For normal use, the min_size of the foresight vms pool is adjusted to 1

# ceph osd pool set vms min_size 1set pool 4 min_size to 13.2To try to recover the missing block from pg4.210

View pg4.210

# ceph pg 4.210 query "recovery_state": [{"name": "Started/Primary/Active", "enter_time": "2019-07-09 23 recovery_state 04recovery_state 31.718033", "might_have_unfound": [{"osd": "4" "status": "already probed"}, {"osd": "6", "status": "already probed"}, {"osd": "15" "status": "already probed"}, {"osd": "17", "status": "already probed"}, {"osd": "20" "status": "already probed"}, {"osd": "22", "status": "osd is down"}, {"osd": "23" "status": "already probed"}, {"osd": "26", "status": "osd is down"}]

Literally, the self-healing state of pg 4.210, it has probed osd4, 6, 15, 17, 20, 23 and down, while my osd22 and 26 have been moved out of the cluster.

According to the official website, we have learned that the osd of might_have_unfound has the following four states

Already probedqueryingOSD is downnot queried (yet)

Two solutions: roll back the old version or delete it directly

# ceph pg 4.210 mark_unfound_lost revertError EINVAL: pg has 1 unfound objects but we haven't probed all sources,not marking lost# ceph pg 4.210 mark_unfound_lost deleteError EINVAL: pg has 1 unfound objects but we haven't probed all sources,not marking lost

Error message. The undiscovered block in pg has not explored all the resources and cannot be marked as missing, that is, it will not be rolled back and cannot be deleted.

Guess that osd22 and 26 of down have not been explored, and the nodes that are just good or bad have been reinstalled. Add osd again.

The process of deleting and adding osd will not be discussed here.
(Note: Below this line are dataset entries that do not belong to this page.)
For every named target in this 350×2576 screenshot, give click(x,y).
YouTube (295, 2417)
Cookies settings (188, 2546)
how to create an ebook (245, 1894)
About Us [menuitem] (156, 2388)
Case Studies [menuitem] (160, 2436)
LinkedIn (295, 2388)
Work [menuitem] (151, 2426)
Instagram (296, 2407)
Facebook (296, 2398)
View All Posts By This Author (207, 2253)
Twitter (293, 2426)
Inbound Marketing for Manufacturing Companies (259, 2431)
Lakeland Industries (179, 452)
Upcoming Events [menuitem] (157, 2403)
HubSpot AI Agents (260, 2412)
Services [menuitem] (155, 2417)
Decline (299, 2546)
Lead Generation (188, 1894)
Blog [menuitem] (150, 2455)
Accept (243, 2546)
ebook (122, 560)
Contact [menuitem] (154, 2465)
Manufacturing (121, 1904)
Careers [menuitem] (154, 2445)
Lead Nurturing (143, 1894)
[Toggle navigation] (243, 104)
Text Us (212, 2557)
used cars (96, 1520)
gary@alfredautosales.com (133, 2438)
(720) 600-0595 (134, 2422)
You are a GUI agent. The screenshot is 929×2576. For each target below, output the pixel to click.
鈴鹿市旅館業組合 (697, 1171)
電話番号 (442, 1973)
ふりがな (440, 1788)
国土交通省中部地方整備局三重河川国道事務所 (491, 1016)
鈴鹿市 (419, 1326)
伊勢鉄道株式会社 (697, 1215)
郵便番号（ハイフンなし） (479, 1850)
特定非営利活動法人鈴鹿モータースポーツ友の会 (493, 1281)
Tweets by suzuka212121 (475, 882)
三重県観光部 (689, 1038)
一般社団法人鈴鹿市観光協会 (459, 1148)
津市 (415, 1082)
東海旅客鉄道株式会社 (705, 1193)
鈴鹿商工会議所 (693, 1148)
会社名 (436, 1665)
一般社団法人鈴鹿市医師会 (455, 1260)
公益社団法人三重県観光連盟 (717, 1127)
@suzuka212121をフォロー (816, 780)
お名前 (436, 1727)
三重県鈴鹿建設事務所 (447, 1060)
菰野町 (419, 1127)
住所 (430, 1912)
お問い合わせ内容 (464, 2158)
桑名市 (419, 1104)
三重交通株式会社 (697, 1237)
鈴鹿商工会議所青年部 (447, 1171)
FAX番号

When the addition is complete, view pg 4.210 again

"recovery_state": [{"name": "Started/Primary/Active", "enter_time": "2019-07-15 15 Started/Primary/Active 24purs 32.277667", "might_have_unfound": [{"osd": "4" "status": "already probed"}, {"osd": "6", "status": "already probed"}, {"osd": "15" "status": "already probed"}, {"osd": "17", "status": "already probed"}, {"osd": "20" "status": "already probed"}, {"osd": "22", "status": "already probed"}, {"osd": "23" "status": "already probed"}, {"osd": "24", "status": "already probed"}, {"osd": "26" "status": "already probed"}], "recovery_progress": {"backfill_targets": ["20", "26"]

You can see that all the resources are probed. Execute the fallback command at this time.

# ceph pg 4.210 mark_unfound_lost revertpg has 1 objects unfound and apparently lost marking

View cluster status

# ceph health detailHEALTH_OK

The min_size of the recovery pool vms is 2

# ceph osd pool set vms min_size 2set pool 4 min_size to 2 Thank you for reading! This is the end of the article on "what to do when Ceph appears pg object unfound". I hope the above content can be of some help to you, so that you can learn more knowledge. if you think the article is good, you can share it for more people to see!

Welcome to subscribe "Shulou Technology Information " to get latest news, interesting things and hot topics in the IT industry, and controls the hottest and latest Internet news, technology news and IT industry trends.

*The comments in the above article only represent the author's personal views and do not represent the views and positions of this website. If you have more insights, please feel free to contribute and share.